Nano Research

Article Title

Interface engineering of high performance all-inorganic perovskite solar cells via low-temperature processed TiO


TiO, interface engineering, carrier transporting, all-inorganic perovskite solar cells, low-temperature processed


All-inorganic perovskite solar cells suffer from low performance due to unsatisfactory carrier transport and light harvesting efficiency. Semiconductor nanopillar arrays can reduce light reflection loss and suppress exciton recombination dynamics in optoelectronic devices. In all-inorganic perovskite solar cells, few studies employing TiO2 nanopillar arrays (TiO2 NaPAs) have been reported to improve the device performance. Herein, well-arranged TiO2 NaPAs are chosen to enhance the interfacial contact between perovskite and electron transporting layers for improving the carrier transport.
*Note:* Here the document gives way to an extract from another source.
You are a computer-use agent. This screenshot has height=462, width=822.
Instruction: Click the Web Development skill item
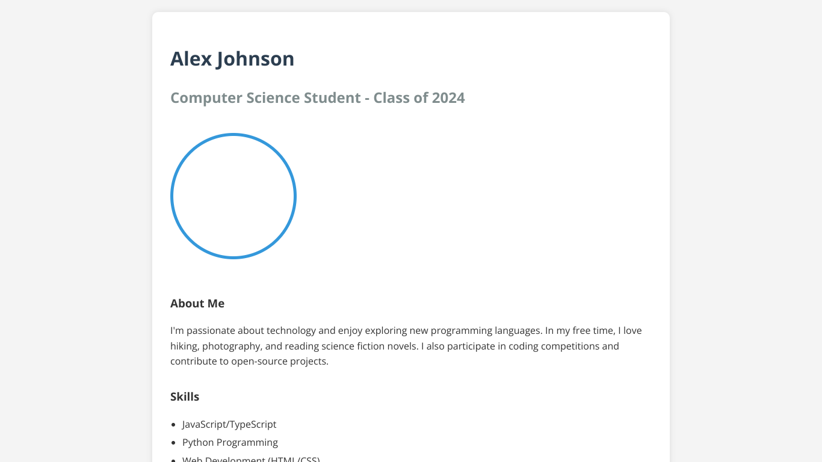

Notably, TiO2 NaPAs can be directly fabricated on rigid/flexible substrates at roughly room temperature by unique glancing angle deposition, which is more available than high-temperature hydrothermal/solvothermal methods. By embedding TiO2 NaPAs into chemical processable CsPbI2Br layers, continuous and intimate films are readily formed, guaranteeing large physical contact for facilitating more effective electron injection and charge separation. The vertically grown TiO2 NaPAs also provide a straightforward electron transporting path to electrodes. In addition, TiO2 NaPAs can guide the incident light and enhance the light-harvesting ability of CsPbI2Br films. As a result, the solar cell with TiO2 NaPAs displays a power conversion efficiency of 11.35% higher than planar control of 10.04%, and exhibits better long-term thermal stability. This strategy provides an opportunity by constructing direct interfacial regulation towards the performance improvement of inorganic perovskite solar cells.